語畢,帝九君挑起半邊奢魅的眉梢,“她的想法到是新奇,不過青簫國好歹也有千百年的國史,她這麽做就不怕青簫國的富人聯合反彈麽?”畢竟,千百年的累計,那些達官顯貴習慣了養尊處優,她一下子把富人該有的特權都砍掉,想讓人不反抗都不行。

“如果是一個想當明君的人,或許會擔憂。”青衣低聲一笑,隨後頗為感慨的說道:“但是主母卻不會有這方麵的顧慮,因為不管有多少人反彈,以她的個性恐怕都是一次宰個幹淨,並且土匪似得奪了人家的家產以充國庫了。”

話說到這裏,不知何時出來站在一旁聽兩主仆聊天的達/賴塔娜撇撇嘴插言:“那還叫什麽眾生平等?根本是仗著自己是女皇嗜殺成性。”

“我家主母本來就不是善人。”青衣挑了挑眉,“再者,對與錯也不是你我一兩個人都能斷對錯的,你說主母嗜殺成性,可是帝諾國的百姓卻她當神一樣拜,你又如何解釋呢?”

瞬間,達/賴塔娜沉默了,因為事實勝於雄辯。

“還有,除非這世上有人能像主母一樣對待主上,否則我堅信主上這輩子不可能再對其他女人動一下心。”這句話,青衣說的極為清晰,甚至含了和與那些跪拜風君舞的百姓一樣的狂熱,致使帝九君眉目閃過一縷詫異。

青衣是自小跟在他身邊的忠仆,說是下屬實則媲美他的親人,能讓他認可的人,必然絕不會遜色哪裏去,隻是他這番“看好”風君舞的話,莫名讓他迷惑。

“青衣,她究竟做了什麽,讓你覺得她就是本座的幸福?”那句除非做到風君舞一般對他,否則他不會再對另外一個女人動心,太過專斷,這已經不是單純的覺得風君舞適合他,而是在青衣眼中,這世上唯有風君舞配得起他。

可是……

多少日子來,他看到的風君舞,貌似對他都不甚“友好”,甚至可以說是“苛待”,如果這樣也會讓他“死心塌地”,除非他帝九君天生是個受虐狂!

這時,青衣看帝九君眉目流溢著些許排斥,不由歎氣的道:“主上,青衣又豈會害你?再者,以您的脾氣,自己喜歡誰又豈是我等說誰好就會動心的?主母,確實是您自己死乞白賴的搶回來的。”

聽青衣一說,帝九君臉色頓時變得微妙起來,這話已經不止一個人對他說過。在他和風君舞分開時,他抽空去了一趟東隆,回到家裏也是詢問了一番,結果得到的答案無一例外,都是他“強”風君舞所迫。

話說,他就想不通,自己那個時候究竟是看好風君舞哪裏?還那麽下作的把欺負女人的事情都做了,連孩子都是強迫人家得來的……

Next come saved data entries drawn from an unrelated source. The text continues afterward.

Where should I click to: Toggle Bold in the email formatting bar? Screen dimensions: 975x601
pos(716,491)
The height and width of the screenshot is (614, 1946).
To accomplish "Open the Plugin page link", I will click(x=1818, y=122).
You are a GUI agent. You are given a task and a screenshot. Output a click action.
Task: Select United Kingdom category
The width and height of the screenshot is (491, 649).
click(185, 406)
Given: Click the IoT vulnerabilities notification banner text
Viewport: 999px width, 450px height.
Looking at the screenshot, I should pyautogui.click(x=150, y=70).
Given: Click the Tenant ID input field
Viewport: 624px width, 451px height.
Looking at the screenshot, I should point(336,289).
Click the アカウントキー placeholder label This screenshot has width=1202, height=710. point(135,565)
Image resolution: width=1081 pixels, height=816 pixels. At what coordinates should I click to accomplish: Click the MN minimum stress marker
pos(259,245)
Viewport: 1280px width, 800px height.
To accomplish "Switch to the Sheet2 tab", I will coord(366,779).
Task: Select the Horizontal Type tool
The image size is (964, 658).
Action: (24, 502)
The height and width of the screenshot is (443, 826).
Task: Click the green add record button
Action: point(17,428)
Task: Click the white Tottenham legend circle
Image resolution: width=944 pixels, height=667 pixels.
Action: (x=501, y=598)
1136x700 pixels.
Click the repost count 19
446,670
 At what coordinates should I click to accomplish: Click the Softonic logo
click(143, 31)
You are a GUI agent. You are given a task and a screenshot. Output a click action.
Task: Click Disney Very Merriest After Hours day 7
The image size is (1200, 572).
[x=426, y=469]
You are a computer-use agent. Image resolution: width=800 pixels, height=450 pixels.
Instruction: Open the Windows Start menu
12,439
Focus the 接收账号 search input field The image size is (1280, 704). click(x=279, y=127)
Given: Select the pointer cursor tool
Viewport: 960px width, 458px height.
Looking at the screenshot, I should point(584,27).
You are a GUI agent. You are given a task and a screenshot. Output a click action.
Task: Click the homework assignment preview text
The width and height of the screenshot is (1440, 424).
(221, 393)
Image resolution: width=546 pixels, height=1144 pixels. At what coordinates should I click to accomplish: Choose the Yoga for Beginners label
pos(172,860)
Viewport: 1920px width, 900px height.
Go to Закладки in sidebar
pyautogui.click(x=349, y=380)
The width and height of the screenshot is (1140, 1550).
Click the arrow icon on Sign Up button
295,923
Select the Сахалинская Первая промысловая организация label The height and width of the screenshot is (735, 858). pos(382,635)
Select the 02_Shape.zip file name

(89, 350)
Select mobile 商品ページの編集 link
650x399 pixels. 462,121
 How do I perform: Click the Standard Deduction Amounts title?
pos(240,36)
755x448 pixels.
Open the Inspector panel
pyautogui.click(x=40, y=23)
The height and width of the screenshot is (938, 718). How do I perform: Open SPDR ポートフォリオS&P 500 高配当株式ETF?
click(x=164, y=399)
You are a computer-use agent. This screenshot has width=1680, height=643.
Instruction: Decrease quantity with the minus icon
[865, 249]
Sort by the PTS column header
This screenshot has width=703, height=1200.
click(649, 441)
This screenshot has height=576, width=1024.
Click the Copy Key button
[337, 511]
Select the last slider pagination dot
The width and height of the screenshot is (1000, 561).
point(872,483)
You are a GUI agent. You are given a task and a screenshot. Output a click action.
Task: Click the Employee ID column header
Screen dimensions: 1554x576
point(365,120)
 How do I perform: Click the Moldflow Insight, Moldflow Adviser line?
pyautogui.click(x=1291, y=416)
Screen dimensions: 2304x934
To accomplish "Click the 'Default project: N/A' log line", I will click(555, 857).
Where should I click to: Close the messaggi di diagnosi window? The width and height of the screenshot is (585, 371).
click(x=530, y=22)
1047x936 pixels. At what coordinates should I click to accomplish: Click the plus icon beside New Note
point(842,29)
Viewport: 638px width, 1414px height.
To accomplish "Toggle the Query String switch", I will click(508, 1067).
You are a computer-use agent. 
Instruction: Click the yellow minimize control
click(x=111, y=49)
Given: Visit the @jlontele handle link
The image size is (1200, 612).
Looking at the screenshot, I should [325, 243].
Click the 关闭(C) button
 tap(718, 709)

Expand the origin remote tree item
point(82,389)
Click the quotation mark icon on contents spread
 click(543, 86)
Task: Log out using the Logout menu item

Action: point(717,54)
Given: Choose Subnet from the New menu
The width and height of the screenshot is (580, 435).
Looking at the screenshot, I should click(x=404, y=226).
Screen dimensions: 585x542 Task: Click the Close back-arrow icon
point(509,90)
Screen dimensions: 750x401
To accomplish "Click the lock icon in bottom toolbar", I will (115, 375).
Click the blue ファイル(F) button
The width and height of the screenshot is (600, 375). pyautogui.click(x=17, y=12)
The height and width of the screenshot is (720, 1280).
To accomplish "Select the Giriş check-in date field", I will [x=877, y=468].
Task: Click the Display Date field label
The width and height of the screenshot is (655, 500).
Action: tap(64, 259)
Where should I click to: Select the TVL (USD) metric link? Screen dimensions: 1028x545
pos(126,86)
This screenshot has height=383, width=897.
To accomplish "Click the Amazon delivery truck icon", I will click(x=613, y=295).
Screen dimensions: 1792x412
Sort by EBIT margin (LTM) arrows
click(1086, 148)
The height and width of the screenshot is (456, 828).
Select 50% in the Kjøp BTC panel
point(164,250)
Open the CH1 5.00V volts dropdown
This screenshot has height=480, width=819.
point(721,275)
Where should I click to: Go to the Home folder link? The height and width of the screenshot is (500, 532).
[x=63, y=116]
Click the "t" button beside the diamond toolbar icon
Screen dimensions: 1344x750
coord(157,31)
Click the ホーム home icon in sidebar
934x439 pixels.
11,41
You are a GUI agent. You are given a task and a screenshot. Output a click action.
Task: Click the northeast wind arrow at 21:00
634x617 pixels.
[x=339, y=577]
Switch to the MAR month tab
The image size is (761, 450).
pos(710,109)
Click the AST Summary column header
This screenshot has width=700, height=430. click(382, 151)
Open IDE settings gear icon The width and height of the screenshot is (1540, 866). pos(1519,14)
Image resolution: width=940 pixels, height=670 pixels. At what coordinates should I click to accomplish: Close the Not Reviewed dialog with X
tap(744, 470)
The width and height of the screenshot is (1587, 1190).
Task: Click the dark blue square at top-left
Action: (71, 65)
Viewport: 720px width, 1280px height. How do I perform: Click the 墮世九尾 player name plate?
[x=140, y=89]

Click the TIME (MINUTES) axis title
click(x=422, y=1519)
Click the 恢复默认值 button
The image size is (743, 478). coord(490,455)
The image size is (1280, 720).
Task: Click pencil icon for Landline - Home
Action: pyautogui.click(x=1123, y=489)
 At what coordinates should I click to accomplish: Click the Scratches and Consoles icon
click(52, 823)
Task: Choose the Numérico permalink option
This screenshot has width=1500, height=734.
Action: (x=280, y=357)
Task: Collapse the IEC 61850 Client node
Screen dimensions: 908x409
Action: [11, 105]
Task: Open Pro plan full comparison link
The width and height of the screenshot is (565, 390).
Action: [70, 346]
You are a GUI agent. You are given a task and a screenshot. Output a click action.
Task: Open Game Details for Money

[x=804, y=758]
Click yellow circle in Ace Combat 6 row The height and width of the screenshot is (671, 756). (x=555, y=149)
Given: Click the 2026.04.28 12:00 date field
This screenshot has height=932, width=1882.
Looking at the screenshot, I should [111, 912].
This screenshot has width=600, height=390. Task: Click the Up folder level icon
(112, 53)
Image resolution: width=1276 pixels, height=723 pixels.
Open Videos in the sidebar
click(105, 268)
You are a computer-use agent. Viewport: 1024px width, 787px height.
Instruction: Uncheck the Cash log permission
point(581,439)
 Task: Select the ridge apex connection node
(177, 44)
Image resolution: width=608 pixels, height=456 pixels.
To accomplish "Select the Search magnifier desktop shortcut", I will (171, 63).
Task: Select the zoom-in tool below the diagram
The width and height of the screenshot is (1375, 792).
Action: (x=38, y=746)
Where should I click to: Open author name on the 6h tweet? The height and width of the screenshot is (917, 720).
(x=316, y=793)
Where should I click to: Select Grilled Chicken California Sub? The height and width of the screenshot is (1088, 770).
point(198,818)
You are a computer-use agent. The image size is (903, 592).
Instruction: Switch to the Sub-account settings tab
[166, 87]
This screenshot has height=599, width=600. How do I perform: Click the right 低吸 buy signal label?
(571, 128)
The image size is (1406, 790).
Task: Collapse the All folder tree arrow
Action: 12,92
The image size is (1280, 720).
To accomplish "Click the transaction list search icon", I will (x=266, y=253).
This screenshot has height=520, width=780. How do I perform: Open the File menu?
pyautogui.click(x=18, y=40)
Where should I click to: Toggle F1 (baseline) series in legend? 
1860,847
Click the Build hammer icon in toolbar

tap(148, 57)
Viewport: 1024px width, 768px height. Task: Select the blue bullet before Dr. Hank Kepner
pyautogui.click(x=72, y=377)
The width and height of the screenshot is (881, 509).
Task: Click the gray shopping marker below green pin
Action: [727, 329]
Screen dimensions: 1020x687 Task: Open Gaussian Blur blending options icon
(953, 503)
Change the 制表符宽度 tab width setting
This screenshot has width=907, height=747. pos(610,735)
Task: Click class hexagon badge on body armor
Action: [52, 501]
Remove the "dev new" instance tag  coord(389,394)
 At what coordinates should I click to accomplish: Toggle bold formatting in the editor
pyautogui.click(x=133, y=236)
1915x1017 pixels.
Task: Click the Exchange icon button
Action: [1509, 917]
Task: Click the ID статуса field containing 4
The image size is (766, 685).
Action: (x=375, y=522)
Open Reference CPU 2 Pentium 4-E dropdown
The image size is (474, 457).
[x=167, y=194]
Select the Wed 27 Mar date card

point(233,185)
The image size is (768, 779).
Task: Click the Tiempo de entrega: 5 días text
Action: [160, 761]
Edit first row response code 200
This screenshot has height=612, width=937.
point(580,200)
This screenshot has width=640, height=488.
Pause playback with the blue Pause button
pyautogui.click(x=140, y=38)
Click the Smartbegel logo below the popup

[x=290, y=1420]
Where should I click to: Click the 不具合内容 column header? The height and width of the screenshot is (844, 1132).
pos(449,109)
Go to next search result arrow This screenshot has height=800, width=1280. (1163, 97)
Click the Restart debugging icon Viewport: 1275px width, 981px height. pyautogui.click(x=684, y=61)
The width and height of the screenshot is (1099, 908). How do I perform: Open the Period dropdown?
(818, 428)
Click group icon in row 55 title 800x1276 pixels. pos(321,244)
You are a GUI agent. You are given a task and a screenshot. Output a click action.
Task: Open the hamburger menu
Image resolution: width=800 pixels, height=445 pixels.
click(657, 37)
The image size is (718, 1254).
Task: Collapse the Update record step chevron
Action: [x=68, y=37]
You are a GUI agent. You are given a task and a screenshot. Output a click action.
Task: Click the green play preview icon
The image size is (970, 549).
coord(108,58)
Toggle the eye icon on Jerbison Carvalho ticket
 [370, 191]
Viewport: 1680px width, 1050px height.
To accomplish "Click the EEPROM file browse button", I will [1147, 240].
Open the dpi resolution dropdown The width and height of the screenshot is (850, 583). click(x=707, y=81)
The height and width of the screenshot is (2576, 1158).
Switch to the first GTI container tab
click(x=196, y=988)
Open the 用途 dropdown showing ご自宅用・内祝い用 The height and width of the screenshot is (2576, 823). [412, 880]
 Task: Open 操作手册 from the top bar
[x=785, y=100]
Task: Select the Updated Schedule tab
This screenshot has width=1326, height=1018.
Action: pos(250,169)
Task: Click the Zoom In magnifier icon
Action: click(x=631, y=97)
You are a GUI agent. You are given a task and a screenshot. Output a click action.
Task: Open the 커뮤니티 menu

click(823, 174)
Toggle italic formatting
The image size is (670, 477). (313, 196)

見帝九君陷入沉思,青衣嘴角染上了戲謔的味道,“主上,其實主母對你真不錯,在她還是普通人時,就曾經說過會把風雲大陸的天下打下來,贈予你當做是你們的成親禮。你瞧,在她攻破青簫國的時候,不是改了國號帝諾麽?”

帝諾,顧名思義,因為你叫帝九君,以你姓氏為國號,又兌現了自己的承諾。難道這麽簡單的道理你還不懂嗎?

聞言,帝九君心中仿佛被什麽擊中了一樣,蕩起了無數漣漪……

話分兩頭,當帝九君在京都一邊遊覽,一邊與兒子女兒培養感情時,皇宮裏的風君舞卻忙的焦頭爛額,一會哪裏發了洪水,一會哪裏鬧了旱災顆粒無收,要不就是哪裏地震死傷無數,總之剛上位的女皇十分之忙。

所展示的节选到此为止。